Google has developed a new AI tool that can help marine biologists better understand and communicate with coral reef ecosystems and health. SurfPerch, a tool created with Google Research and DeepMind, is trained on thousands of hours of reef audio recordings to help scientists studying reefs “listen to reef health from the inside” and track reef activity at night. . Being in deep or murky water.
The project began by inviting the public to listen to the sounds of the reef via the web. Over the past year, visitors to the Google Calling in Corals website have been told to listen to more than 400 hours of reef audio from sites around the world and click when they hear a fish. The result is a “bioacoustic” data set focused on coral reef health. By crowdsourcing this effort, Google was able to create a new library of fish sounds that was used to fine-tune its AI tool, SurfPerch. SurfPerch can now be quickly trained to detect new reef sounds.

“This will allow us to analyze new data sets much more efficiently than was previously possible, eliminating the need for training on expensive GPU processors and opening up new opportunities to understand reef communities and conserve coral reefs. “There is,” says a Google blog post about the project. The post was co-authored by Steve Simpson, a professor of marine biology at the University of Bristol, UK, who studies coral ecosystems with a focus on areas such as climate change and restoration, and Ben Williams, a marine biologist at University College London. .
Moreover, the researchers realized that they could improve SurfPerch's model performance by leveraging bird records.
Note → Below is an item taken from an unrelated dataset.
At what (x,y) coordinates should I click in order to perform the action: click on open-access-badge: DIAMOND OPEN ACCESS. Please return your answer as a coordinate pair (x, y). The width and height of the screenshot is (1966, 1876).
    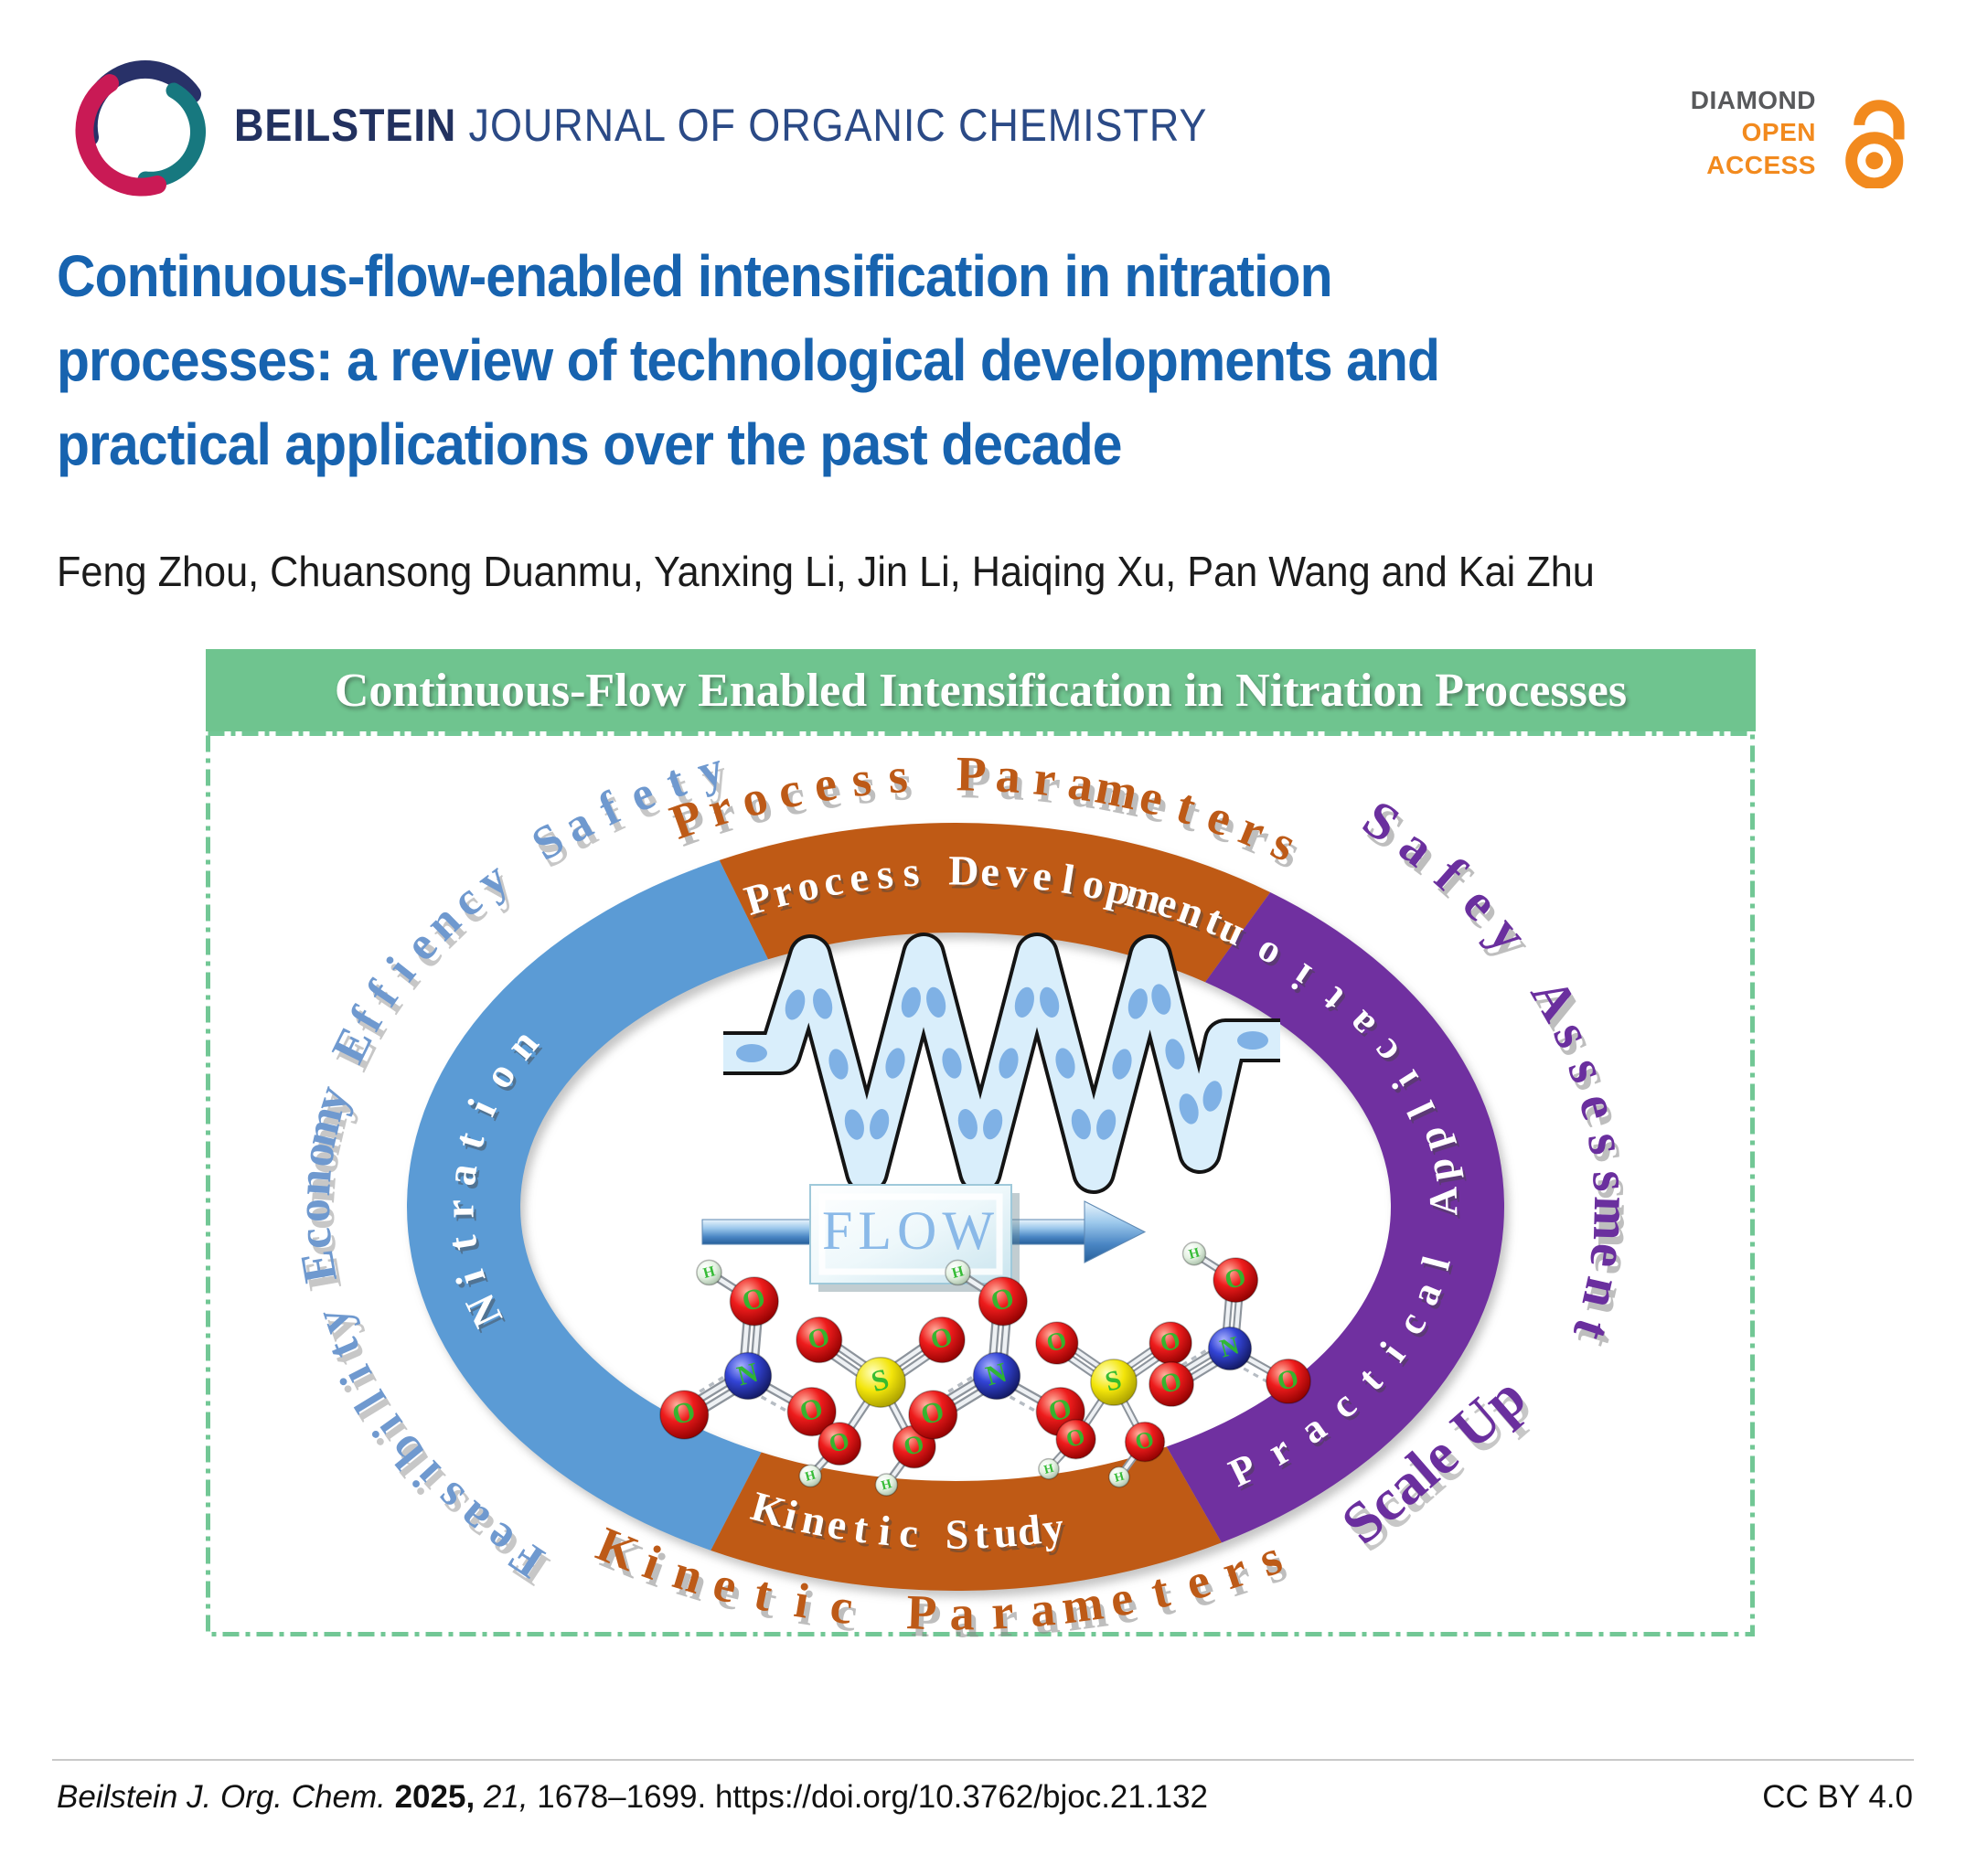
    Looking at the image, I should click on (1804, 136).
We found that although bird sounds and reef recordings are very different, there are common patterns between bird songs and fish sounds that the model can learn from.
After combining Calling Our Corals data with SurfPerch in initial trials, researchers were able to discover differences between protected and unprotected coral reefs in the Philippines, track restoration outcomes in Indonesia, and better understand their relationship with fish communities in the Great Barrier Reef. There was.
Google says the project continues today, with new audio added to the Calling in Our Corals website to help further train the AI model.